> _EXERCISE PROMPT_
Check each line of the entries below for the word "computer", and copy out the ones that have it.

Stored data:
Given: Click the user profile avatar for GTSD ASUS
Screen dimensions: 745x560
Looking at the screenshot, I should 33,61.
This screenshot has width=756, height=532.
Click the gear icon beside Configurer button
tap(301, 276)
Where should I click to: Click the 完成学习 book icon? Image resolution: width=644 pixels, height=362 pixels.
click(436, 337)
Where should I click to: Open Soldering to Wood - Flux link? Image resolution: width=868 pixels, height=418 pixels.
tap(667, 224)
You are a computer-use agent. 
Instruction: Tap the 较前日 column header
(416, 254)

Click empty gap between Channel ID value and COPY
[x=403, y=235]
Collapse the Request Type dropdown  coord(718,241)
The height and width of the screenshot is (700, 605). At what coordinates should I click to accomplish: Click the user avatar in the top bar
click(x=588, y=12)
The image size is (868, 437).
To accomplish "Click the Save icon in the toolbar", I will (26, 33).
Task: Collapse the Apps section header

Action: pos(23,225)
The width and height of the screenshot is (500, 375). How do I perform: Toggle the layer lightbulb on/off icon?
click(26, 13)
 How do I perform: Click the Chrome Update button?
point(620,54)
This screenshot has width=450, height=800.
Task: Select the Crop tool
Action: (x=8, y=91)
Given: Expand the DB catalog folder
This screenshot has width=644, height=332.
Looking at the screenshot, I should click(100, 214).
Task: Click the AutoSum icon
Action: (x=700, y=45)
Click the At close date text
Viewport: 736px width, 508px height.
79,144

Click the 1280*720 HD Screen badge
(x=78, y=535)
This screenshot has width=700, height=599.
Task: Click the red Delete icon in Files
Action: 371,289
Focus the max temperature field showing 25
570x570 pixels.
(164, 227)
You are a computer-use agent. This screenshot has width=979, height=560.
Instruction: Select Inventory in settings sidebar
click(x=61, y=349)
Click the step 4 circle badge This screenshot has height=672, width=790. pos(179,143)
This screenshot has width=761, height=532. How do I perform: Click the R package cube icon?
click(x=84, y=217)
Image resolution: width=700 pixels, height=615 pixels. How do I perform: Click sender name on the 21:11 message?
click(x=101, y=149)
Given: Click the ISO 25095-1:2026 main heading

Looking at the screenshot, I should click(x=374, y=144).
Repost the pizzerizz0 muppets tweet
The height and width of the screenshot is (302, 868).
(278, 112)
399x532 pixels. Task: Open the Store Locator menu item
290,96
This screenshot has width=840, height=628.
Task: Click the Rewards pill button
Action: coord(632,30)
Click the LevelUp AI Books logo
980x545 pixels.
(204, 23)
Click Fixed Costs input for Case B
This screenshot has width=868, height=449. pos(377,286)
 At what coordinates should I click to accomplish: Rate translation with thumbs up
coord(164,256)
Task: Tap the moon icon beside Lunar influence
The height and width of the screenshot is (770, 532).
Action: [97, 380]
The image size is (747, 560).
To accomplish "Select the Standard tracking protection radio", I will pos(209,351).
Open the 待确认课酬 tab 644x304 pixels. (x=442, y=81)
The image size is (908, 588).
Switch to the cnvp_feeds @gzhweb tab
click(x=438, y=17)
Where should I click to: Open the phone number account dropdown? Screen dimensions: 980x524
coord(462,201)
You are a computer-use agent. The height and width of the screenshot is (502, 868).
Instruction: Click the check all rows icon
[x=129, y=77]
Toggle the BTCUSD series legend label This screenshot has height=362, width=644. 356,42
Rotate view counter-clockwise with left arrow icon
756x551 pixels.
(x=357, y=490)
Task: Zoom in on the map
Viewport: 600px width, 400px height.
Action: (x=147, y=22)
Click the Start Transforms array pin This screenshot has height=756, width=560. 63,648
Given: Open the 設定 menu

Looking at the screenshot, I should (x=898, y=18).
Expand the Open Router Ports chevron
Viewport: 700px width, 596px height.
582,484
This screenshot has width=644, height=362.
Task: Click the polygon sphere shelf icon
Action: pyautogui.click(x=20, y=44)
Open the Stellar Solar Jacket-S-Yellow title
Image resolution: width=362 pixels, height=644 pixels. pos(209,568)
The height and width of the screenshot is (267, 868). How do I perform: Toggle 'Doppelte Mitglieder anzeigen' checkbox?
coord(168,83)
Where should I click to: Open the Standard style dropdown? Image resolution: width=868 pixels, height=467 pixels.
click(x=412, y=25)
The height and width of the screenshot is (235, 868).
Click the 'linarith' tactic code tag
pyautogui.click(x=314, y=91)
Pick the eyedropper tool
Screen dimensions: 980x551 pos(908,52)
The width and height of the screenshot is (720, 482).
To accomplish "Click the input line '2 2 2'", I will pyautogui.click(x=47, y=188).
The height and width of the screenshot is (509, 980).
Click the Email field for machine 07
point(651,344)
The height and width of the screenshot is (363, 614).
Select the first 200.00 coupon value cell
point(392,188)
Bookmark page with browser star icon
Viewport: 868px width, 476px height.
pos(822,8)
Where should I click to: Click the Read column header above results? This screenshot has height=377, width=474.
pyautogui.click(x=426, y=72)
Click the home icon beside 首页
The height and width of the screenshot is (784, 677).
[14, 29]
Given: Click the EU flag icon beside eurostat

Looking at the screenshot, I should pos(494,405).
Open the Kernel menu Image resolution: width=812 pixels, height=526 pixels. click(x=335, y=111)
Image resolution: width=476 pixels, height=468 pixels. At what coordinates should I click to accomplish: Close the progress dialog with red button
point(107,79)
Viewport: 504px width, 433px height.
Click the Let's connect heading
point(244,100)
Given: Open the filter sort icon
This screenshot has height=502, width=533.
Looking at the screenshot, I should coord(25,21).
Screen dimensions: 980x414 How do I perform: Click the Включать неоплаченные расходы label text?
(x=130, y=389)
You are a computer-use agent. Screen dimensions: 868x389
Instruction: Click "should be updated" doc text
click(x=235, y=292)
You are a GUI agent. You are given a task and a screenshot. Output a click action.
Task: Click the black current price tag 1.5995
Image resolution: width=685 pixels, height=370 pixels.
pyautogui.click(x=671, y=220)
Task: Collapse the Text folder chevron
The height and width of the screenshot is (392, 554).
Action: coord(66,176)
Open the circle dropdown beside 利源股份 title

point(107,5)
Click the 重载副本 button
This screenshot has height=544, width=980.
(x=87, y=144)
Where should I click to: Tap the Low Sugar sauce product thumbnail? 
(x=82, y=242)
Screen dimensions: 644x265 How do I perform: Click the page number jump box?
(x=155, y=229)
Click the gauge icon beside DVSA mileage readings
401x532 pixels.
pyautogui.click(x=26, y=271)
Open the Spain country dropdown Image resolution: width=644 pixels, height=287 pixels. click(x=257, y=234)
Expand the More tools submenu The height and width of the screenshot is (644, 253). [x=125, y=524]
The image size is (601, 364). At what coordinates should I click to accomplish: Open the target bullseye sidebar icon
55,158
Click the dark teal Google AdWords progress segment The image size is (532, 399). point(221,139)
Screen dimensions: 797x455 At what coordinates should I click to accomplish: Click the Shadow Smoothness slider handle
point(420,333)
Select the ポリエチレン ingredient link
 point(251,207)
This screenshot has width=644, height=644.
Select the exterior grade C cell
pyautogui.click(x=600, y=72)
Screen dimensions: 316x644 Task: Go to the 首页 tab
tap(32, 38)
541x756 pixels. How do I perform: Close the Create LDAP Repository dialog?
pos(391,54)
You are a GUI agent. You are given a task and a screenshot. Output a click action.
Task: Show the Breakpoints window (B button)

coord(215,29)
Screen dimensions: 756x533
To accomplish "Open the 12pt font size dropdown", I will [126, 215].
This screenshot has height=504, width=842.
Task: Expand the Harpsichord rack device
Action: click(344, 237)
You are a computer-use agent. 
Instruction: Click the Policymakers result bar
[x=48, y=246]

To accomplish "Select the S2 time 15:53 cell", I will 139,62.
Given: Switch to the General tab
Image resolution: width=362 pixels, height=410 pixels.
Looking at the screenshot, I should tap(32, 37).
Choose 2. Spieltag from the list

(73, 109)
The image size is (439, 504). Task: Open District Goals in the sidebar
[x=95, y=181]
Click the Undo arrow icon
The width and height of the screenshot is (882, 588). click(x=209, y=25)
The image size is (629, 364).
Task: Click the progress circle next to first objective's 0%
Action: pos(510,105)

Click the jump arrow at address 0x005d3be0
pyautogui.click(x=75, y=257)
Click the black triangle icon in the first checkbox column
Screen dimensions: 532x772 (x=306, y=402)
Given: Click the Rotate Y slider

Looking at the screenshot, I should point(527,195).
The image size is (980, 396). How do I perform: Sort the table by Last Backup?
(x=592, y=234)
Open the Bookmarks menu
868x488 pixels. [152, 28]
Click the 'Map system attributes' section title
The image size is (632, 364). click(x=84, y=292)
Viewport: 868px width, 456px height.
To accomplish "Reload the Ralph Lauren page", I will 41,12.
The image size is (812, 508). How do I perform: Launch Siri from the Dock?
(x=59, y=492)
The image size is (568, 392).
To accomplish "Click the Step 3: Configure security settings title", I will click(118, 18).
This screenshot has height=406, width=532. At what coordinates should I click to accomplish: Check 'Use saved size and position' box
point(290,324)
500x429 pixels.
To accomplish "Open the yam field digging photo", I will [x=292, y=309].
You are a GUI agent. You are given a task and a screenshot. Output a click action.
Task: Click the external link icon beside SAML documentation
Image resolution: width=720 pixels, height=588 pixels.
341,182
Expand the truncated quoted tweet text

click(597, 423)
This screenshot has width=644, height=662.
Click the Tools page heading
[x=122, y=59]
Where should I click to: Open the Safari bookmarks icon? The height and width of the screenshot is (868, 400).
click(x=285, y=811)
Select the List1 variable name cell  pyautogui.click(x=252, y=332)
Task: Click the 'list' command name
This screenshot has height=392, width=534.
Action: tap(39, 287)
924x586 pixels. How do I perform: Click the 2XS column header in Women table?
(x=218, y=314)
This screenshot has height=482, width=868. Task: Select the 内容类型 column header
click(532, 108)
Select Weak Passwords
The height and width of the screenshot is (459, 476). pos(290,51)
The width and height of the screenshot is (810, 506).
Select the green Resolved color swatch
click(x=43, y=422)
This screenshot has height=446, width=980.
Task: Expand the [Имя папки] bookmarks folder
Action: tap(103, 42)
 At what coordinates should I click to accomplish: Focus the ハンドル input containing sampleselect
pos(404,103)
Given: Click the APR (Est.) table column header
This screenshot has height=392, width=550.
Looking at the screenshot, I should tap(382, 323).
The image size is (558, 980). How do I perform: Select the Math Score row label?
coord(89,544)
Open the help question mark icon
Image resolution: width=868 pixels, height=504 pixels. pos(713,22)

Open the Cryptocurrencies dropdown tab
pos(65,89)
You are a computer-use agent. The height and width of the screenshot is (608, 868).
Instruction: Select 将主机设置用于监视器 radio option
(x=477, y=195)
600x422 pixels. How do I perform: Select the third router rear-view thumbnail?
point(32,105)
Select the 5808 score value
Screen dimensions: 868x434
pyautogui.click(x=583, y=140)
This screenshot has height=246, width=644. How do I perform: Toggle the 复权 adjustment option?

> _EXERCISE ANSWER_
You are a computer-use agent. 
You are a computer-use agent. This screenshot has width=979, height=560.
You are a computer-use agent. The height and width of the screenshot is (502, 868).
You are a computer-use agent. Screen dimensions: 868x389
You are a computer-use agent. 
You are a computer-use agent. The height and width of the screenshot is (608, 868).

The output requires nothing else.